### Data listing

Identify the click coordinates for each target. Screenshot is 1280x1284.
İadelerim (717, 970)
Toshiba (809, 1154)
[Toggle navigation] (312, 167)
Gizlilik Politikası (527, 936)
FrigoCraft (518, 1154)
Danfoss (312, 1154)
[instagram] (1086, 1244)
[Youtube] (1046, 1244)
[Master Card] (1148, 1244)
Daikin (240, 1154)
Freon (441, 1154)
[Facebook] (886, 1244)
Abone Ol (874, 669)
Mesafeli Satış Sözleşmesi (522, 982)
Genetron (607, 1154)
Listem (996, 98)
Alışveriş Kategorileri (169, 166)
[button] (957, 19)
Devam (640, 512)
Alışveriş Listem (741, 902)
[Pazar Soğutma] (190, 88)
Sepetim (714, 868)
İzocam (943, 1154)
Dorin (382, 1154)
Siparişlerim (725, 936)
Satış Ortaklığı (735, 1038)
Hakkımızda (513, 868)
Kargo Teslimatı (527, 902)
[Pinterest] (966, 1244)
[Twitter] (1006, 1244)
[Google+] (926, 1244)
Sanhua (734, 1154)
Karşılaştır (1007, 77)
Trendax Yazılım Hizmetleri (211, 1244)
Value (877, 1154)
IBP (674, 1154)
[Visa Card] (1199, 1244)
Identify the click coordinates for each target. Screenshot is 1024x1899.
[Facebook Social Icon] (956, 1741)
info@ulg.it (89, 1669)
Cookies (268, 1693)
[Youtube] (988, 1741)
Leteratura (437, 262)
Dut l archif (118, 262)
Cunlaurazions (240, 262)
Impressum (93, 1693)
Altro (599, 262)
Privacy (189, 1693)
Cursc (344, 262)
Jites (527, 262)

######
### Data listing

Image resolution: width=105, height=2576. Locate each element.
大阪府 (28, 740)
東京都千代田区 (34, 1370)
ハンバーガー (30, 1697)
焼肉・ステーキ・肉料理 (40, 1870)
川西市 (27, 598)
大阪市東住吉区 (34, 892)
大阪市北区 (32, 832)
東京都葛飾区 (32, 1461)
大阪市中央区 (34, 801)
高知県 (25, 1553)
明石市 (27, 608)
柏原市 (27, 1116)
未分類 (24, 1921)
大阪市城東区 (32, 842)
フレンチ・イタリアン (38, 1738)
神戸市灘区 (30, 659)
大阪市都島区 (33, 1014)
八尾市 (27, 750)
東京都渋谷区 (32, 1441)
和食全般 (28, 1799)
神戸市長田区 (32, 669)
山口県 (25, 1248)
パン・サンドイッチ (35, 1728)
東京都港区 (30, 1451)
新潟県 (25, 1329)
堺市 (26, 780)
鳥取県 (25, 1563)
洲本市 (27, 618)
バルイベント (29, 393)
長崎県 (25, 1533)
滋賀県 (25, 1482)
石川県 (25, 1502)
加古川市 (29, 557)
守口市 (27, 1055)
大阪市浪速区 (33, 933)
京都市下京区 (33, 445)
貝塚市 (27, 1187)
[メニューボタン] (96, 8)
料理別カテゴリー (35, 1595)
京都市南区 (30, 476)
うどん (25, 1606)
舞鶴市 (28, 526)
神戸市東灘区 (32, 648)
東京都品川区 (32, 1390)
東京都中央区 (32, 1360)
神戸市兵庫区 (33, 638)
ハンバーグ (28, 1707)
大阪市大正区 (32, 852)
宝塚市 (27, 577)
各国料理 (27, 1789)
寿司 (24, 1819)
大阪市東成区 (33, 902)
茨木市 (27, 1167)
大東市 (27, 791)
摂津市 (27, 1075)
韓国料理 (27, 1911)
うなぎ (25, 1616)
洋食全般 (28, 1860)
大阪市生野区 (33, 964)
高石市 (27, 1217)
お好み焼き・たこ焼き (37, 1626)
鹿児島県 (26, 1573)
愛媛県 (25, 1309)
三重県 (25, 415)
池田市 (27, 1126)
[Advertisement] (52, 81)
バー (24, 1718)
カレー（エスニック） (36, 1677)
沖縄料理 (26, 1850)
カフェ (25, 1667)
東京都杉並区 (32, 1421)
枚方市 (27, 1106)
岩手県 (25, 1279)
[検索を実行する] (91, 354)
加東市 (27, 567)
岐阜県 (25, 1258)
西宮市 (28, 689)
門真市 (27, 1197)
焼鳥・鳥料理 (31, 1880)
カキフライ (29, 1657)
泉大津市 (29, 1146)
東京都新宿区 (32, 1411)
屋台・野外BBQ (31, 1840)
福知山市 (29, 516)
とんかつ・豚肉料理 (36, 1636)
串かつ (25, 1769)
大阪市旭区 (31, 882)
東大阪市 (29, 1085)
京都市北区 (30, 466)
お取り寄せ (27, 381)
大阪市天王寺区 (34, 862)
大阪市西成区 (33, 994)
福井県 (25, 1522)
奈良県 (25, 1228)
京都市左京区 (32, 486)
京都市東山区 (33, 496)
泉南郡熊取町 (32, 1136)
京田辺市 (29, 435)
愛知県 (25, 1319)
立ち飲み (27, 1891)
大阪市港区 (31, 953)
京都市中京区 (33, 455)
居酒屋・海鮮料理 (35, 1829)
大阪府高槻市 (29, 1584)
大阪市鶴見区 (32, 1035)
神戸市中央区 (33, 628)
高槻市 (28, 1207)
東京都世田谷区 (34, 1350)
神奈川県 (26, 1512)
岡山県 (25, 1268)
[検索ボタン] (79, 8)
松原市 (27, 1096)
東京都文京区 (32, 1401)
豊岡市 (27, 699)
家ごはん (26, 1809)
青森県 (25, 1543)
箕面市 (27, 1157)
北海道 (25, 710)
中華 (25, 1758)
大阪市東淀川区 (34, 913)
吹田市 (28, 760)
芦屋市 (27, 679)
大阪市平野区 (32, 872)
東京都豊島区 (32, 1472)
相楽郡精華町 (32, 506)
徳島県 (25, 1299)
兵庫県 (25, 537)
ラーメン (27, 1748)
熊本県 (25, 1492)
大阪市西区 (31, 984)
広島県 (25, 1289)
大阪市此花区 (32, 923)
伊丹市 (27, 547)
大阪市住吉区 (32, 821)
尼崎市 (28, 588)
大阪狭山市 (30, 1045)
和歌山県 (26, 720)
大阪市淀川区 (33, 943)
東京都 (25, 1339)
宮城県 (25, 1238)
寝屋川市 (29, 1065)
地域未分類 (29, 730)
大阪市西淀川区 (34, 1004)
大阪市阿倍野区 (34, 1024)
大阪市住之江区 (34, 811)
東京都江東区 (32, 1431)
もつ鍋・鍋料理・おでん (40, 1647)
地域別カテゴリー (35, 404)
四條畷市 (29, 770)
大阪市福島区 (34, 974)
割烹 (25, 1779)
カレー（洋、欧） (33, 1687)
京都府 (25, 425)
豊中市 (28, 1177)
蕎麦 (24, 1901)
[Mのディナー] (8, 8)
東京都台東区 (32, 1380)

######
### Data listing

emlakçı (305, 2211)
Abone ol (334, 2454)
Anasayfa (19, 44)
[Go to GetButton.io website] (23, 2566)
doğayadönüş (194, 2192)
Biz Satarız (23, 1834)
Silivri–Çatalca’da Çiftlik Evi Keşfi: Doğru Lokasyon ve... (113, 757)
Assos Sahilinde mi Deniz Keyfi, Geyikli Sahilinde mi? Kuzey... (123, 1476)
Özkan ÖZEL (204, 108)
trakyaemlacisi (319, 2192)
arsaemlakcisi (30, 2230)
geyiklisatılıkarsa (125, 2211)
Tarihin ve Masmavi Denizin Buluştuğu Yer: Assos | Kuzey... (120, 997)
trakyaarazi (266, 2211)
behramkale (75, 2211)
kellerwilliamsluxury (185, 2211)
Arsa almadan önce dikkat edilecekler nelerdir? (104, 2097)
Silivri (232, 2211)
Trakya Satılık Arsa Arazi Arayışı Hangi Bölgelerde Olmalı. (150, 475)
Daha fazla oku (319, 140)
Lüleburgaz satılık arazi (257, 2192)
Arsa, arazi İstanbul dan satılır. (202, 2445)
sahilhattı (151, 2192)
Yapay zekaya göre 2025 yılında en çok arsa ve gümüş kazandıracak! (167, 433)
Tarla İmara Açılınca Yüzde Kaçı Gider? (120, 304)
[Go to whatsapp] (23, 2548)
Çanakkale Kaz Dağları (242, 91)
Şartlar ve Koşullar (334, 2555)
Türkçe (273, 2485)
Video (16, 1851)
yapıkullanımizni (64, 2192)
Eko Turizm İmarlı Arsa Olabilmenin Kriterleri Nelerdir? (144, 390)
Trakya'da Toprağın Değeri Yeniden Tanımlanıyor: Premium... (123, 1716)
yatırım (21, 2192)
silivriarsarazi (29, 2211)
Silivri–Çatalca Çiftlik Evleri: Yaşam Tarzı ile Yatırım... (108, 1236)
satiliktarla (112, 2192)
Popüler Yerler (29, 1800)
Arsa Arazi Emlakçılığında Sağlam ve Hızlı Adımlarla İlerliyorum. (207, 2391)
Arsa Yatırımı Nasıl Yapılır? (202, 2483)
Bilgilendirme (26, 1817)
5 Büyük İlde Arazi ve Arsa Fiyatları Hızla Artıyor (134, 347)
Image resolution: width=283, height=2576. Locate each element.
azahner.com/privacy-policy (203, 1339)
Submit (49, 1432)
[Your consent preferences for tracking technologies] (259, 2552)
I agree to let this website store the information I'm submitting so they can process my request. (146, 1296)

######

* **The task**
Among the entries above, find the line with "[instagram] (1086, 1244)" and the line with "Jites (527, 262)"; give again exactly these two lines and all lines between them.

* **Solved exercise**
[instagram] (1086, 1244)
[Youtube] (1046, 1244)
[Master Card] (1148, 1244)
Daikin (240, 1154)
Freon (441, 1154)
[Facebook] (886, 1244)
Abone Ol (874, 669)
Mesafeli Satış Sözleşmesi (522, 982)
Genetron (607, 1154)
Listem (996, 98)
Alışveriş Kategorileri (169, 166)
[button] (957, 19)
Devam (640, 512)
Alışveriş Listem (741, 902)
[Pazar Soğutma] (190, 88)
Sepetim (714, 868)
İzocam (943, 1154)
Dorin (382, 1154)
Siparişlerim (725, 936)
Satış Ortaklığı (735, 1038)
Hakkımızda (513, 868)
Kargo Teslimatı (527, 902)
[Pinterest] (966, 1244)
[Twitter] (1006, 1244)
[Google+] (926, 1244)
Sanhua (734, 1154)
Karşılaştır (1007, 77)
Trendax Yazılım Hizmetleri (211, 1244)
Value (877, 1154)
IBP (674, 1154)
[Visa Card] (1199, 1244)
Identify the click coordinates for each target. Screenshot is 1024x1899.
[Facebook Social Icon] (956, 1741)
info@ulg.it (89, 1669)
Cookies (268, 1693)
[Youtube] (988, 1741)
Leteratura (437, 262)
Dut l archif (118, 262)
Cunlaurazions (240, 262)
Impressum (93, 1693)
Altro (599, 262)
Privacy (189, 1693)
Cursc (344, 262)
Jites (527, 262)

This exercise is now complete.